The key to achieving Bún Mắm’s authentic taste is the mắm – fermented fish or shrimp paste. This gives the soup its distinctive deep, funky flavor.
Bún Mắm has a complex blend of tastes – the umami savoriness of the fermented broth, complemented by sour and spicy notes. The myriad of textures and flavors come together in a satisfying symphony.
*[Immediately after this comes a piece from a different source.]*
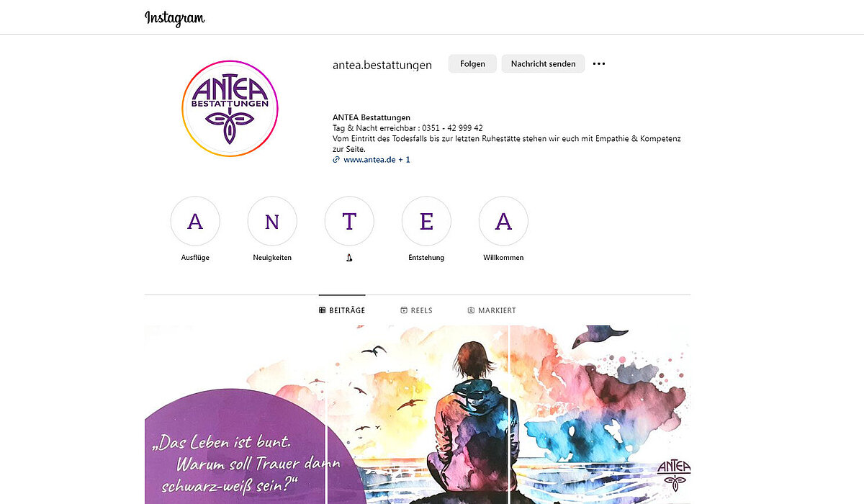Viewport: 864px width, 504px height.
Task: Open the three-dot options menu
Action: 599,63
Ingredients and Preparation
To make authentic Bún Mắm, you need:
Broth
- Beef bones
- Pork bones
- Fermented fish liquor
- Shrimp paste
- Fish sauce
- Sugar
- Salt
Simmer the bones for several hours to make a rich bone broth. Mix in the fermented fish liquor, shrimp paste, fish sauce, sugar and salt.
Lemongrass Blend
- Lemongrass
- Garlic
- Shallots
- Fresh chilies
- Lime juice
- Fish sauce
- Sugar
Mince the lemongrass, garlic, shallots and chilies. Marinate in lime juice, fish sauce and sugar.
Toppings and Noodles
- Thin rice vermicelli noodles
- Cooked pork shoulder
- Cha lua (Vietnamese sausage)
- Pork cracklings
- Roasted peanuts
- Fresh herbs
- Bean sprouts
- Lime wedges
Soak noodles in hot water until softened. Slice pork shoulder and sausage. Roughly chop peanuts and herbs.
Stuffed Chili
- Fresh red chilies
- Pork mince
- Wood ear mushrooms
- Glass noodles
Make a stuffing with the mince, mushrooms and noodles. Stuff into halved chilies.
Garnish
- Fried shallots
- Chopped scallions
- Chopped cilantro
- Chopped mint
- Lime wedges
Cooking Process
Follow these steps to prepare authentic Bún Mắm:
- Make the broth: Simmer bones for 5 hours. Strain and reserve broth. Mix in fermented liquor, shrimp paste and seasonings.
- Prepare the lemongrass blend: Pound lemongrass, garlic, shallots and chilies into a paste. Marinate in lime juice, fish sauce and sugar.
- Cook the squid: Score squid tubes in crosshatch pattern. Quickly stir-fry in a hot pan with oil, pepper and salt.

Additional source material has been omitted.